After the game head coach James Franklin withheld the elite label from his own program due to its inability to close out a tight game. Maybe Penn State plays irritant before it plays elite.
It’s not ludicrous to think Penn State can go on the road and shoot another tranquilizer dart in the conference’s efforts to land a team in the college football playoff.
Starting with the Ohio State game and culminating in the home win against Iowa, Penn State played in four consecutive games decided by six points or fewer. The 2-2 record in the games (losses to Ohio State and Michigan State, wins against the tenacious Indiana Hoosiers and a nice win against Iowa) does not scream dominance, but experience in close games with an unflappable quarterback like senior Trace McSorley means Penn State will be up for the task.
But is it enough? I keep going back to the question since a program, one without the label of elite (just ask Franklin), can recover from the gut-punch of two consecutive losses when college football playoff aspirations started the season?

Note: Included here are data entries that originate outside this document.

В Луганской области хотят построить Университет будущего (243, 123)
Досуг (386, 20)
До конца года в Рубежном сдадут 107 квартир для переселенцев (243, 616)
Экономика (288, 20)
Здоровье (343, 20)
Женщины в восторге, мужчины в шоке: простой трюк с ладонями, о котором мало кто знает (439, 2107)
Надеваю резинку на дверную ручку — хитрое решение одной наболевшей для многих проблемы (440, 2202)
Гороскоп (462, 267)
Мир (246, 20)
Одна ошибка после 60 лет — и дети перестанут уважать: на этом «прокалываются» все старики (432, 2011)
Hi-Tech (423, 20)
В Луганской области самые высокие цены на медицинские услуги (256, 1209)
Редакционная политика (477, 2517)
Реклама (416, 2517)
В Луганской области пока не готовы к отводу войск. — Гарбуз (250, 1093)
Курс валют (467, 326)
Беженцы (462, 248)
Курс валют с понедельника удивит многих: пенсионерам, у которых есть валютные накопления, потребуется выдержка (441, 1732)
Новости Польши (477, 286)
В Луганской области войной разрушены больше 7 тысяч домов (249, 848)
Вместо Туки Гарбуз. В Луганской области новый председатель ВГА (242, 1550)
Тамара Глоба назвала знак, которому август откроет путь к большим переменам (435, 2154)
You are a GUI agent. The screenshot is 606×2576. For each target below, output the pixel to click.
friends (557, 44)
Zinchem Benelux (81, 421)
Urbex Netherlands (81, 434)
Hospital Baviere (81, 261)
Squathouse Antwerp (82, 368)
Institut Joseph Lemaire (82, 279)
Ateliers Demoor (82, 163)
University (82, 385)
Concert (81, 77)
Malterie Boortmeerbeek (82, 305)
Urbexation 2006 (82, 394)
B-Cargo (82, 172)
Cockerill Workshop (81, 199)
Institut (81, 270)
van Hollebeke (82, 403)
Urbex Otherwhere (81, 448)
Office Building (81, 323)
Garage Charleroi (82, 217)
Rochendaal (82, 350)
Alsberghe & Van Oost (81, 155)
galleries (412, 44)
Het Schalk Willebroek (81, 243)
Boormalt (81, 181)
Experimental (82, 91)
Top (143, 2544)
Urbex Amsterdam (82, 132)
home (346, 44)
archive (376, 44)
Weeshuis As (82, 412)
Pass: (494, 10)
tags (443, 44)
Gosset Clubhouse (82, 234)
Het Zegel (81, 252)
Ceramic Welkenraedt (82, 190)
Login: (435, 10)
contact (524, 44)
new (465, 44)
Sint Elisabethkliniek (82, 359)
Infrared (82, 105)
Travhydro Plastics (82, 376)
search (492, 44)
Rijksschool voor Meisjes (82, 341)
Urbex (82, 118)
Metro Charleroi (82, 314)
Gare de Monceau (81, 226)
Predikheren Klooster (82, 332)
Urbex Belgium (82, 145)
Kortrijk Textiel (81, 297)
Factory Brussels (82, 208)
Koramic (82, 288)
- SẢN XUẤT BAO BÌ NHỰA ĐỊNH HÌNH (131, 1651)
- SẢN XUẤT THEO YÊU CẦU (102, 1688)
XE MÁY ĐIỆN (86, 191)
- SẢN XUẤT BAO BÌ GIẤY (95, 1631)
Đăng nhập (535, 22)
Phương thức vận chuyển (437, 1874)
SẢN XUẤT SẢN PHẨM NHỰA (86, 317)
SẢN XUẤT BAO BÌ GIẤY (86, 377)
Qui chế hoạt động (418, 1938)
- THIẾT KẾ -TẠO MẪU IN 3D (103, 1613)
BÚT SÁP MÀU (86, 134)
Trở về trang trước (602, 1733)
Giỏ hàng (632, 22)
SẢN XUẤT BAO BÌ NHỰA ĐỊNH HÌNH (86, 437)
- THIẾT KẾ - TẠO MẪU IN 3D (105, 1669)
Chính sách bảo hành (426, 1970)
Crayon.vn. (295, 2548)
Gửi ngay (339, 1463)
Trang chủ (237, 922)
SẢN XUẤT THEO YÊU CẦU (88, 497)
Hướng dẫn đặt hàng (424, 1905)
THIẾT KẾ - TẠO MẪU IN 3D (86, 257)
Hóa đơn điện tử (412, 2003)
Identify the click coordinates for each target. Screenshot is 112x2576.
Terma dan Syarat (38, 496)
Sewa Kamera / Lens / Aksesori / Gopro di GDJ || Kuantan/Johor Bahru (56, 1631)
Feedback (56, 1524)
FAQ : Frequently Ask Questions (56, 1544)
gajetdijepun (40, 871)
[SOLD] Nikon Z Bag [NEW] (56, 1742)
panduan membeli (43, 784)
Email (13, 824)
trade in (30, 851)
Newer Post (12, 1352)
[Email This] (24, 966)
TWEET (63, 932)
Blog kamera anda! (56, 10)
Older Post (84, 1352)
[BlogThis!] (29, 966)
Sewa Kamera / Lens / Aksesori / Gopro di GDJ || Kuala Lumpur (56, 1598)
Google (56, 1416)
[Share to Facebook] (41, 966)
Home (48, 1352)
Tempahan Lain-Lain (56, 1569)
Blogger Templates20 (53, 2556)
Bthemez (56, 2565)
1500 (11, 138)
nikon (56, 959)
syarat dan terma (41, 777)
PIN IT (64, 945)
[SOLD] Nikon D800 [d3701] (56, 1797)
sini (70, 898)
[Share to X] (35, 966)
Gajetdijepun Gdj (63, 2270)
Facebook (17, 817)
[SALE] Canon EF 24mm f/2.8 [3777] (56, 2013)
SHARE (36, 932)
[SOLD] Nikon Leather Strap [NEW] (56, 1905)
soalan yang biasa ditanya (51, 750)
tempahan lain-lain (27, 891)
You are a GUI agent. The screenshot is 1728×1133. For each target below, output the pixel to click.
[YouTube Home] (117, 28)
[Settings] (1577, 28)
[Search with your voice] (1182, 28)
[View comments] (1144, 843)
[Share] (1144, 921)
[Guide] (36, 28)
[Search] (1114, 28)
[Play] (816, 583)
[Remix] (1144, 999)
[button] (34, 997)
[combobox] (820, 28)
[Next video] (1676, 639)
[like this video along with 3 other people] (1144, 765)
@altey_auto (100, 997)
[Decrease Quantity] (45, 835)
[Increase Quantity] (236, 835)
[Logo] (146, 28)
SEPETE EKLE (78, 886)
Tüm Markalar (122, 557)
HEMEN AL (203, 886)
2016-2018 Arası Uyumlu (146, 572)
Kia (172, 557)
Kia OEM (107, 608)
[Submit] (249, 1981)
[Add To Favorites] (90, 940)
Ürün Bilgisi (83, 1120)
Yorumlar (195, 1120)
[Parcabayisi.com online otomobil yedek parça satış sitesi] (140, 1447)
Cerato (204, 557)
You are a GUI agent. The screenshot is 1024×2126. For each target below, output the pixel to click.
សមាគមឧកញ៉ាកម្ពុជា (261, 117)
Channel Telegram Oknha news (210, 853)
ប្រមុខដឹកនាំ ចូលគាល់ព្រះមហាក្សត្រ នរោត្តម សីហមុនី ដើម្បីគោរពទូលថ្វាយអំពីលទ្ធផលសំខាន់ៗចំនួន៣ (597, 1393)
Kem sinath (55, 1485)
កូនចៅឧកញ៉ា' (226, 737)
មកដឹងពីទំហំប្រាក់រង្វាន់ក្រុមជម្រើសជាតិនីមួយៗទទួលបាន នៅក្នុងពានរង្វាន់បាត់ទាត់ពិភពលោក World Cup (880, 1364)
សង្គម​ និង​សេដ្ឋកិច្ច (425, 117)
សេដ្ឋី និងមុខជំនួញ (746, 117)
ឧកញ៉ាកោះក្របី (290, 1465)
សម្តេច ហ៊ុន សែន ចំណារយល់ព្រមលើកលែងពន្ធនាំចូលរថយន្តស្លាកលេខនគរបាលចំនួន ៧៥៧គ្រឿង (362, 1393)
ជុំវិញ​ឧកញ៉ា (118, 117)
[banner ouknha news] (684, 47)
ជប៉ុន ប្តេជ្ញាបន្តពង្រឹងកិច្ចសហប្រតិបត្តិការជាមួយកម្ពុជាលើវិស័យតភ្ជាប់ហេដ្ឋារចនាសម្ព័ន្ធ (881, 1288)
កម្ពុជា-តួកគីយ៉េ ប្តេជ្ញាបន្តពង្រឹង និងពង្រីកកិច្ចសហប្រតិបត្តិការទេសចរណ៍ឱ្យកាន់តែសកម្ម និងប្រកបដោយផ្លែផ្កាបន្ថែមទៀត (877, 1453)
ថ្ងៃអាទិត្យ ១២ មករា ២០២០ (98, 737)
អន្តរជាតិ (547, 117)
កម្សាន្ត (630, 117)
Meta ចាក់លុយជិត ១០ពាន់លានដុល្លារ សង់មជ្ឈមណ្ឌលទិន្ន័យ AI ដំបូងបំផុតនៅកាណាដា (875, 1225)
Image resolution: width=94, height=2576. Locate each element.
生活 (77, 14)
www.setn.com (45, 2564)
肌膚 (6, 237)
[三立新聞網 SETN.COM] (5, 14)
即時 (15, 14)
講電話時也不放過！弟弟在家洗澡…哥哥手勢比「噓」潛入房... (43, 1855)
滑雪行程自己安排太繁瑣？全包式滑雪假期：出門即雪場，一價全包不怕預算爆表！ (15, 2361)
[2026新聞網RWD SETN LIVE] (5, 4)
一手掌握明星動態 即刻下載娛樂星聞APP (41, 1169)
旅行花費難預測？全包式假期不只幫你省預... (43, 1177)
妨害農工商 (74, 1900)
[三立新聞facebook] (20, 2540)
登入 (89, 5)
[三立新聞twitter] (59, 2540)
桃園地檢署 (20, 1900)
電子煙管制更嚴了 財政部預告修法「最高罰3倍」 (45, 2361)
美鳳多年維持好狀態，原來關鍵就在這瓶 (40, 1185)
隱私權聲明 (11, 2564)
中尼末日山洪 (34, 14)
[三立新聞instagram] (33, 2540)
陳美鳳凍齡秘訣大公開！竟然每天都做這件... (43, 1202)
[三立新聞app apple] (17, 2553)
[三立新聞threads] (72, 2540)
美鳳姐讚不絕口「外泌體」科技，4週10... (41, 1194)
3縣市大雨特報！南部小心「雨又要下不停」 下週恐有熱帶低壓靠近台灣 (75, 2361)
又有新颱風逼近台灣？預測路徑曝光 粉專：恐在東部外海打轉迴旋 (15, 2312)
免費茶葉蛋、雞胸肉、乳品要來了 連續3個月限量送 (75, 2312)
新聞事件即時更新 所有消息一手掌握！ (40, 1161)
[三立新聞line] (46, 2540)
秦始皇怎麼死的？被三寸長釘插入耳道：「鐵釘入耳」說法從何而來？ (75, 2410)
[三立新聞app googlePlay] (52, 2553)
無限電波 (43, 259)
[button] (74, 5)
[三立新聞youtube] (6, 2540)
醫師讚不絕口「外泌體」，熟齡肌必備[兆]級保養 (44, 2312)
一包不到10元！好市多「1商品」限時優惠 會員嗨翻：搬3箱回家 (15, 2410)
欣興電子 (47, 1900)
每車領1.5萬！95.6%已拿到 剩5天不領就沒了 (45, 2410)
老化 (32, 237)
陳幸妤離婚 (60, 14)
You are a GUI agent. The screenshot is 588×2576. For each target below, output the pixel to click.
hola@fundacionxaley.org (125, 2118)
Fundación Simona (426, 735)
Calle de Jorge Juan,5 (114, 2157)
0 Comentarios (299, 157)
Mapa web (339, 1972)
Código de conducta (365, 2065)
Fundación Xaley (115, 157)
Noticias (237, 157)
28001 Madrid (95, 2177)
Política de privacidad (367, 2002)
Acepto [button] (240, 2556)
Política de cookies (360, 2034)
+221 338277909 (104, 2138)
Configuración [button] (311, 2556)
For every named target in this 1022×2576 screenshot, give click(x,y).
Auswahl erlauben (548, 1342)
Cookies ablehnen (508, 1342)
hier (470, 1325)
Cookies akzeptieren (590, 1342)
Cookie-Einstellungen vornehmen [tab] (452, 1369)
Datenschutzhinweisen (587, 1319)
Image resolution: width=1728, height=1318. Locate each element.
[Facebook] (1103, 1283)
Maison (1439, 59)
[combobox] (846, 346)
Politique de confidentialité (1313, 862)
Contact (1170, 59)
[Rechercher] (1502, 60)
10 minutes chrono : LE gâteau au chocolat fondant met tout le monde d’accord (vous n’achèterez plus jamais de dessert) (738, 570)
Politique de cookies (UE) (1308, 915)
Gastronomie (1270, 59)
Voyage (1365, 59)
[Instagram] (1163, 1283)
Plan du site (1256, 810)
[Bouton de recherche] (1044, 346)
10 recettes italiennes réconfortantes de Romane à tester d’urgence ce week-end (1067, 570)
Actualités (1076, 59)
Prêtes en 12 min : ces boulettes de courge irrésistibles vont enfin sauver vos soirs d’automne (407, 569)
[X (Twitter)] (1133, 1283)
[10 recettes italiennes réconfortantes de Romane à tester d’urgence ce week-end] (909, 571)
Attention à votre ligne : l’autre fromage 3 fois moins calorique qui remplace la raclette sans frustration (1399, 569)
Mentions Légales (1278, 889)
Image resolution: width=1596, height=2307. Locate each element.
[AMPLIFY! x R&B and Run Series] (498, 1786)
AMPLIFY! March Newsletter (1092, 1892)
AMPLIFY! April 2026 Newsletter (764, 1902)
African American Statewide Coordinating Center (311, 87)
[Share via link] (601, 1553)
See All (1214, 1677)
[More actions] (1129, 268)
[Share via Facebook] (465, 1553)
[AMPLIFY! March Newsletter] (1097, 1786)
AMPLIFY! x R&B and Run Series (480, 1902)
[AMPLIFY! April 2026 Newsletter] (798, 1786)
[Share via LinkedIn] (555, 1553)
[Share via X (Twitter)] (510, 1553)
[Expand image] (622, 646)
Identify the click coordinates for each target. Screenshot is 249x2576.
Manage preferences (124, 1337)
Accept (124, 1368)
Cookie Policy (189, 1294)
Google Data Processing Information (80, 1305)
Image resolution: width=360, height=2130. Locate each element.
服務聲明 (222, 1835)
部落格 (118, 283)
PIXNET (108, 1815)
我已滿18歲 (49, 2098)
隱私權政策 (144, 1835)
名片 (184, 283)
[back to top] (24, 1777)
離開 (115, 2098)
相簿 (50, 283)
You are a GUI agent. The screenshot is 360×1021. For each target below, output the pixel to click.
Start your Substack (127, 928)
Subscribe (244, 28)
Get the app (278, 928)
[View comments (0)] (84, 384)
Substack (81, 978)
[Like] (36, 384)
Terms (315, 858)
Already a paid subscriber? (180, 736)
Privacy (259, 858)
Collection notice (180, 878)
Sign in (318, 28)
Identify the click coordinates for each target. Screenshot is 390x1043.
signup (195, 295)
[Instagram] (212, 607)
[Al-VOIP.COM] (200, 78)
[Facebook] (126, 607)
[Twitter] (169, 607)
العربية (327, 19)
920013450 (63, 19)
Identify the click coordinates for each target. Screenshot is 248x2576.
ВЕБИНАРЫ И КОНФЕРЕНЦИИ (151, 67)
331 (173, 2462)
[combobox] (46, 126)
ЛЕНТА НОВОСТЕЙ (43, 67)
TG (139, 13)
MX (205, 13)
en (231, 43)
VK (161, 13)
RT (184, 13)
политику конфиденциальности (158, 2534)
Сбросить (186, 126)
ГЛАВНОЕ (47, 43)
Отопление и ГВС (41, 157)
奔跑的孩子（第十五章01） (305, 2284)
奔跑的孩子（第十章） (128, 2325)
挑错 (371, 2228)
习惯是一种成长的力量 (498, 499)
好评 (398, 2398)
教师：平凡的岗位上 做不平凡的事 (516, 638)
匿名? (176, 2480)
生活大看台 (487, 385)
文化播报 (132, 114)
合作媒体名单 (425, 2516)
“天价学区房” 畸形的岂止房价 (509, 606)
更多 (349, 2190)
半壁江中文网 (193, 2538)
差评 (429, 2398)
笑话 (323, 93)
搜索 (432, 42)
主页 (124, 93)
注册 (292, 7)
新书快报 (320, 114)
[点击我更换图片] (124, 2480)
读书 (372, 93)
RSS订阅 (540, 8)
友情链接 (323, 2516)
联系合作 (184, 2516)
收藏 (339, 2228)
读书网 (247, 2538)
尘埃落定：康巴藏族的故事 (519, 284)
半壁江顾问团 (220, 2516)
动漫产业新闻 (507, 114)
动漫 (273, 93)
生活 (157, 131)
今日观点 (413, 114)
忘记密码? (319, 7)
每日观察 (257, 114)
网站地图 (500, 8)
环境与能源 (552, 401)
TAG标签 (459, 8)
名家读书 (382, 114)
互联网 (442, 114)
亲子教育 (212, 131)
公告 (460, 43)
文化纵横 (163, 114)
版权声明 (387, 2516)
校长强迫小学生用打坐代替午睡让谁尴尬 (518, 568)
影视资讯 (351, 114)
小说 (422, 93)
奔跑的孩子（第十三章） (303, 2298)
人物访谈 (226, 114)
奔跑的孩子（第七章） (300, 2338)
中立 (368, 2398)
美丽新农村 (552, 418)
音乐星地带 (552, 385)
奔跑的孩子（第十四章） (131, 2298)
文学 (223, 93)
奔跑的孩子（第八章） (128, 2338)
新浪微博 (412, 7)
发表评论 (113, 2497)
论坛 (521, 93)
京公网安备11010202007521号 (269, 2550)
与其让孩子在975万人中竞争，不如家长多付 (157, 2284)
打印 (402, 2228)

Franklin’s comments were smart in the fact that it allows him to say the program is in a state of building and not one of complacent supremacy. His recruiting efforts show a program that generates enthusiasm nationally and one that should compete for conference championships and not drop consecutive games in conference. Is it getting late early in Happy Valley?
I don’t doubt Franklin’s job security. He’s stabilized a program badly in need of it, even with his in-game coaching decisions called into question. I wonder how the program shifts from the role of contender to spoiler.
The Nittany Lions built the entire season around the Ohio State game. The loss to Michigan State highlighted a team bummed out by the unfulfilled expectations of the previous week. The program seems to have steadied itself with the home win against Iowa and at least heads into Ann Arbor with the slightest bit of confidence.
Does a win against Michigan on Saturday mean anything more than hand-wringing and consternation from the conference decision-makers since it further muddies the B1G chances to send a team into the playoff?
For a team short of elite it just might.